Yuhan's blog: February 2024

Thursday, February 29, 2024

Shusen Wang's video tutorial: LastN feature, DIN model, SIM model

LastN features came from the last N items that a user interacted with. The process is as simple as calculate embedding vector of the item. Having N vectors, take an average and this become a LastN feature of the user. (An alternative of average could be taking attention)

DIN model is another alternative of LastN feature: taking weighted average of the feature vectors of the LastN items. (This is the same as attention.) How to get weights? Use the most relevant 500 items to the user and take average to get a vector. Use the vector to calculate the similarity with each vector in LastN features. Apply the similarity score as weight and take weighted sum to get a new vector.

How to use DIN model: given an item recommended to the user, calculate its similarity to lastN items, and then take a weighted (by similarity) sum of the LastN vector. Apply this vector as a user feature.

DIN model need to calculate attentions N times. Thus N cannot be very large. It is limited to short-term interest of a user.

SIM model: To improve DIN model: quickly removing irrelevant items in LastN to avoid calculating all attentions. This allows N to be a few thousands. Here is how: for a group of candidate recommended item, find k similar items in N items. (call it TopK.) Then calculate attention.

Two steps of SIM model: 1. search 2. attention. Hardsearch: find by category and keyword. SoftSearch: Take item's embedding as vectors and search. Measure the timestamp of the item from now and convert that into a separate feature embedding. Concatenate it with the item feature. SIM model needs timestamp feature because it measures user's long-term behavior (while DIN model is the short-term behavior).

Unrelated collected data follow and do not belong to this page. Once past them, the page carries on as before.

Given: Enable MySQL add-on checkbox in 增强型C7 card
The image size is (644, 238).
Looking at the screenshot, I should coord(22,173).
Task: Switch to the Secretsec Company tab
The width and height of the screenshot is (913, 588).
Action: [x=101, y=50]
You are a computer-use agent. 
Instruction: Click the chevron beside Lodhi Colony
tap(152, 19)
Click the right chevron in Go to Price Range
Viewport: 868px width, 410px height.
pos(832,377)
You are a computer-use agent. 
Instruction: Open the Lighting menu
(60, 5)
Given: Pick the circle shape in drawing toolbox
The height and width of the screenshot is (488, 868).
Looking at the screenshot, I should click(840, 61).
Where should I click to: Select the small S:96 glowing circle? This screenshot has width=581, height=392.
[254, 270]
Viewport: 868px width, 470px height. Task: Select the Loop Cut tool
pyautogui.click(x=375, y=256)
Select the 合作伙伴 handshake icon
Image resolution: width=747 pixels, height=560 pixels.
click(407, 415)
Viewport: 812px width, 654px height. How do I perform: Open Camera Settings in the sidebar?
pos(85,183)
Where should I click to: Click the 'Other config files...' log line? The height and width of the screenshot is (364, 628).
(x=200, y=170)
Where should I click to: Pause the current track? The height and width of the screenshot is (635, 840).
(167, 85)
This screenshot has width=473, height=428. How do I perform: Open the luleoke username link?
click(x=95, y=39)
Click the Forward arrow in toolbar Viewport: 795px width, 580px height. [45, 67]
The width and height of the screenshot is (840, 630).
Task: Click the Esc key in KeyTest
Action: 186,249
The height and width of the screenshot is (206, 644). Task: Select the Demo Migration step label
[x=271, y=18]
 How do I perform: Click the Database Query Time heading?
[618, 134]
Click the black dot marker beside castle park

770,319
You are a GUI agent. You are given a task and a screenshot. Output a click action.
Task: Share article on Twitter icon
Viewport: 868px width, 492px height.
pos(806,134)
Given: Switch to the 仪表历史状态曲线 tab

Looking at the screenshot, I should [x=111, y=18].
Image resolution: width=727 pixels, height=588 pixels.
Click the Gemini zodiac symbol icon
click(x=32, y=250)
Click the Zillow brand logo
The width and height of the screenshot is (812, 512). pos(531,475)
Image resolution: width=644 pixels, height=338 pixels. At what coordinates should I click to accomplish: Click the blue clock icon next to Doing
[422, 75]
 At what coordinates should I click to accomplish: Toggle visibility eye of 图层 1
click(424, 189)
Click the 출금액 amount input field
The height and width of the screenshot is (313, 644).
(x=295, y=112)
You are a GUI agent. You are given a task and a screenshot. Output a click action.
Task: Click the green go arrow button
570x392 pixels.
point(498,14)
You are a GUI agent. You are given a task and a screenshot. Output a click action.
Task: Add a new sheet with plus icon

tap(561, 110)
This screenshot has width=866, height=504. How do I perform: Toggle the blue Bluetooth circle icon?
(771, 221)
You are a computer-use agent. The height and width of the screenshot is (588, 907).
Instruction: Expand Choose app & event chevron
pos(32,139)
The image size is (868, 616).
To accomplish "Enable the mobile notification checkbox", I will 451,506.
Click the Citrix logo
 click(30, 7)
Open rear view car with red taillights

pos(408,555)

During the last step SIM will pick items from the list with the relevance as reward, minus the similarity with the already picked items.

MarginalRelevance (i) = a * reward (i) - (1-a) * max[ sim(i,j) for each j item that has been picked ]

When the picked set is big, max [ sim (i,j) ] is close to 1, causing the algorithm to fail. The solution is not to compare for similarity at all items in the picked set - but rather only to compare with the last few in a sliding window.

References:

https://www.youtube.com/watch?v=Stbc9goPKXQ

https://www.youtube.com/watch?v=0hPep80Oy6k

https://www.youtube.com/watch?v=_4J9aF5KR84

Monday, February 26, 2024

Summary on Shusen Wang's video of: SENet & Bilinear Cross

SENet was originally used in computer vision, but was later applied to recommendation system.

Consider discrete attributes on a product. Convert them into embedding to get features. For m features, each of which is expressed in a k-dimension vector. Take average pooling to make it into an m * 1 vector. (? why would that help?) .

From m * 1 vector, apply a fully connected layer and a ReLU layer. Output an (m / r) * 1 dimension vector. (r is a compression ratio).

From (m / r) * 1 dimension vector, apply fully connected and a sigmoid layer. Output an m * 1 dimension vector.

Now use this m * 1 vector from the last step as weight - apply this weights to the initial m*k matrix again with row-wise multiplication to get another m*k matrix.

(The intuitive meaning of the operations above is to take away irrelevant features from the matrix.)

The core of SENet is to apply weight at each field. Note that the fields can have features in different dimensions.

Cross two vectors between field i and field j. (All fields are in m-dimension.)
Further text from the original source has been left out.